Meta-Reinforcement Learning with Self-Modifying Networks
This addresses the need for more efficient and generic learning in AI, offering a novel approach inspired by biological plasticity, though it appears incremental in combining meta-learning with dynamic networks.
The paper tackles the problem of slow, specialized learning in deep reinforcement learning by proposing networks with dynamic weights that self-modify based on synaptic state and feedback, resulting in a system capable of one-shot learning, generalization to unseen environments, and adaptive motor policies.
Deep Reinforcement Learning has demonstrated the potential of neural networks tuned with gradient descent for solving complex tasks in well-delimited environments. However, these neural systems are slow learners producing specialized agents with no mechanism to continue learning beyond their training curriculum. On the contrary, biological synaptic plasticity is persistent and manifold, and has been hypothesized to play a key role in executive functions such as working memory and cognitive flexibility, potentially supporting more efficient and generic learning abilities.

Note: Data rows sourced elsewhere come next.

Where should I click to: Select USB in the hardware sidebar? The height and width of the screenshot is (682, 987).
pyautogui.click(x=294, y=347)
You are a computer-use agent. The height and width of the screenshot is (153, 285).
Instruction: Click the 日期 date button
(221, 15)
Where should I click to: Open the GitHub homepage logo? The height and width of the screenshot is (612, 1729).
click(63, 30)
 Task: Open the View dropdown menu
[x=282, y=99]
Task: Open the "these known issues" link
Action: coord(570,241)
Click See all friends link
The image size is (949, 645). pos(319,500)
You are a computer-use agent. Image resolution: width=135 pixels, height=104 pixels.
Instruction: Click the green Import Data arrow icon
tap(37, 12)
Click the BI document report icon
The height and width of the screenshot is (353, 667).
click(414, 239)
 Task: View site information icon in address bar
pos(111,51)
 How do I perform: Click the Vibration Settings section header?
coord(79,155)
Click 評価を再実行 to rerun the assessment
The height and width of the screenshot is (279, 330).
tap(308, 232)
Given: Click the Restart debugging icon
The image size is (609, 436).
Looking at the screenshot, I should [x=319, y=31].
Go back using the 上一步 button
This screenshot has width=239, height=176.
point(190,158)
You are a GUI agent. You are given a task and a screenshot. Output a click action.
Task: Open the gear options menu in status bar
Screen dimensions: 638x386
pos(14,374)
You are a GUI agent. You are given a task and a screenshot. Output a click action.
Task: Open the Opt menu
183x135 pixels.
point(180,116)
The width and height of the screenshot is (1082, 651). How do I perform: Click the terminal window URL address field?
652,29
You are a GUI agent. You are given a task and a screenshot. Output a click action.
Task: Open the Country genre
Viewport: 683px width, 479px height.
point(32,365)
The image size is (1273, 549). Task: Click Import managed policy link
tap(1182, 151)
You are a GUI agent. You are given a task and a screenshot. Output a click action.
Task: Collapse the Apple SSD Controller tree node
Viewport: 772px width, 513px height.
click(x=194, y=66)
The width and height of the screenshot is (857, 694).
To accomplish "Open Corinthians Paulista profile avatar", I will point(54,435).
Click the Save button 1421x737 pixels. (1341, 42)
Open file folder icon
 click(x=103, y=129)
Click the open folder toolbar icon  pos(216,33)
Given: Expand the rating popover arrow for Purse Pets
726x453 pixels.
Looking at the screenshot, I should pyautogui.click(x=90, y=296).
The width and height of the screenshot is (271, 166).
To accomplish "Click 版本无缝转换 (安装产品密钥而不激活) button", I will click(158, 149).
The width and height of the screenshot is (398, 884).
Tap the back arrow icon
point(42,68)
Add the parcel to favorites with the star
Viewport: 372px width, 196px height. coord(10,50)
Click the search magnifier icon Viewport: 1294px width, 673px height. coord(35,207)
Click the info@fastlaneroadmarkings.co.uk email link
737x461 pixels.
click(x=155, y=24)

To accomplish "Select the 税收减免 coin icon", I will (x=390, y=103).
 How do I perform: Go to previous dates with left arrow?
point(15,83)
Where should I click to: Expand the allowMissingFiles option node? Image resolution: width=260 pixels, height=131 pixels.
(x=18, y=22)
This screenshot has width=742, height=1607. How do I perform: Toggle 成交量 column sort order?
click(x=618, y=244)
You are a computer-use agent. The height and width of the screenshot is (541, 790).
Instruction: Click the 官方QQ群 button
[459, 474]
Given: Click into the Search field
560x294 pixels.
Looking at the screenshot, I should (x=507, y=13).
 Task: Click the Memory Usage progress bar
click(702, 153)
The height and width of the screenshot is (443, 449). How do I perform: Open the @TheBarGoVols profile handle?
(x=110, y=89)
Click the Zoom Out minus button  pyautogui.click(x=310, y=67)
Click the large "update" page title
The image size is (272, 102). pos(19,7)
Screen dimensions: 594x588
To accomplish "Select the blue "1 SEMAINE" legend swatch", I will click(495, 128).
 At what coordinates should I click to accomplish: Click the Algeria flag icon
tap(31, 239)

Inspired by this, we propose to build networks with dynamic weights, able to continually perform self-reflexive modification as a function of their current synaptic state and action-reward feedback, rather than a fixed network configuration. The resulting model, MetODS (for Meta-Optimized Dynamical Synapses) is a broadly applicable meta-reinforcement learning system able to learn efficient and powerful control rules in the agent policy space. A single layer with dynamic synapses can perform one-shot learning, generalizes navigation principles to unseen environments and manifests a strong ability to learn adaptive motor policies.